Two recent studies, one by Katherine L. Bradbury, vice president and economist at the Boston Federal Reserve Bank, and the other by two Rutgers Law School professors, document the extent of employment discrimination against African Americans and its impact on their earnings.
Bradbury’s study compared income disparities between Black and white workers between 1980 and 2000 and found that the higher the educational level, the wider the income gap. The most glaring disparity was between workers with more than a college education who saw their weekly earnings increase by 20 percent during those years and those who failed to finish high school and saw their wages decline by 25 percent.
The study shows that while earnings of Black men with a college degree plus were about 85 percent of their white contemporaries in 1980, they had declined to about 75 percent by 2000. For less than high school, the gap increased from about 83 percent to about 93 percent, due almost entirely to the disappearance of living-wage jobs for less-educated workers.
The pattern for Black women is similar.
“At the end of the 1990s, Blacks not only earned lower wages at each educational level, but also realized less of a payoff for additional education than otherwise similar non-Blacks,” Bradbury wrote.
In her conclusion Bradbury offered two possible explanations for the growing gap in the advantages of education: 1) Institutional factors, including discrimination, and 2) differences in the quality of education, implying that individuals with similar “educational attainment” do not actually have the same education.
The Rutgers study reinforces Bradbury’s conclusions. It begins by asking if the labor market is a “level playing field,” when it comes to employment, job assignment, promotion, lay-off or discharge or “an uphill struggle for women and minorities against intentional job discrimination.”
Its authors say 90 percent of the workers interviewed for the study “were subject to discrimination that was so severe that there was only one chance in a hundred that it occurred by accident.” They add that discrimination is universal and exists in all regions, industries and occupations.
The study concludes by saying, “The ‘glass ceiling’ is now visible. It appears in the sharp differentiation between the proportion of minorities and women as officials and managers, and the much larger proportions in the other occupational categories from which officials and managers normally come.” Some two million minorities and women were victims of intentional discrimination in 1999.
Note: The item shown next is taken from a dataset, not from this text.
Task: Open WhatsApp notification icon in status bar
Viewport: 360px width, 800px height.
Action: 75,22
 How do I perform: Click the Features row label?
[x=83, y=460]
The fact that Black and Latino workers at any given educational level earn less than white workers is especially important because of the growing number of higher-educated workers and because real wages are declining for workers who do not have a college education. Discrimination in employment is compounded by widespread discrimination against Blacks and Latinos in education, housing and health care.
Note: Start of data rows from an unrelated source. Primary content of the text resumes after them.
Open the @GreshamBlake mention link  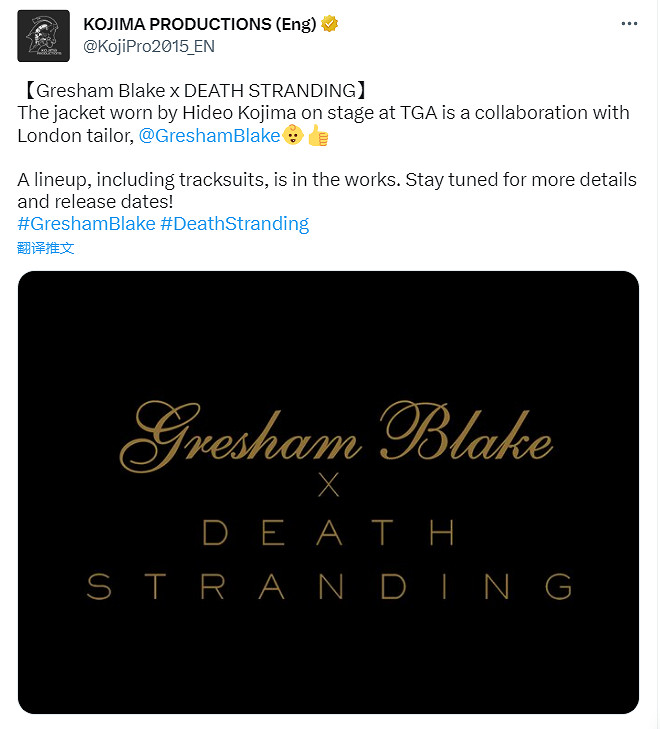coord(209,136)
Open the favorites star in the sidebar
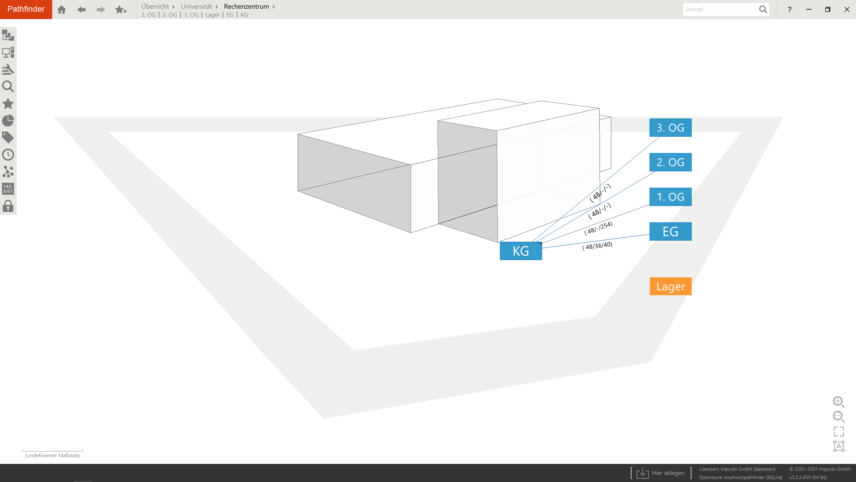Image resolution: width=856 pixels, height=482 pixels. coord(8,103)
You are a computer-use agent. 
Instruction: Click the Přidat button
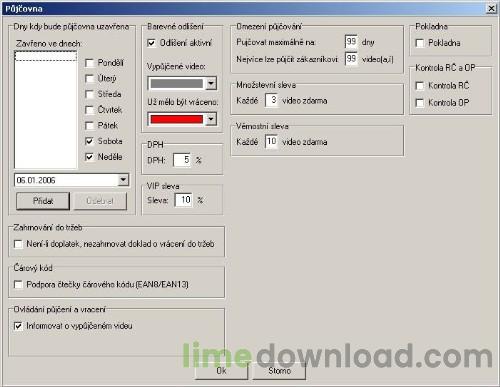[43, 201]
The recommendations of both studies are weak. But Bradbury does propose more vigorous government action at all levels and expanded enforcement. She also sees mass action by civil rights and women’s organizations as important.
Neither study addresses the discrimination in educational opportunities, or the fact that good jobs are probably less likely to be available in areas where many minorities live. But both are important and offer ammunition for those engaged in struggles for equal opportunity.